How to manually rebuild content index from scratch on Confluence Data Center without any downtime
Platform Notice: Data Center - This article applies to Atlassian products on the Data Center platform.
Note that this knowledge base article was created for the Data Center version of the product. Data Center knowledge base articles for non-Data Center-specific features may also work for Server versions of the product, however they have not been tested. Support for Server* products ended on February 15th 2024. If you are running a Server product, you can visit the Atlassian Server end of support announcement to review your migration options.

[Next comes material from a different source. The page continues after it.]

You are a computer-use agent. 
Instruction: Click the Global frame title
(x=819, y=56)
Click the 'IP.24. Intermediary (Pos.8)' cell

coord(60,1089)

*Except Fisheye and Crucible
Summary
This KB article highlights the steps to rebuild the content index in a Confluence Data Center without any downtime, when using Lucene search platform, which is the default search platform.
If you want to check other options to rebuild the content index, go to How to Rebuild the Content Indexes From Scratch.
If you're running Confluence with OpenSearch, you don't need to follow these steps: you can rebuild your content indexes normally without causing any downtime. This is because Confluence will perform indexing with a blue-green approach (that is, it will use a separate new index).
If you have any question about this procedure or if you encounter any problem while running the reindex, create a ticket to Atlassian Support.
Environment
This procedure is valid if you are running Confluence Data Center versions 6.x later, using Lucene as the search platform.
Solution: Confluence 7.7 and later
From Confluence 7.7 rebuilding the index and propagating the new index to all nodes in your cluster can be done directly through the Confluence UI.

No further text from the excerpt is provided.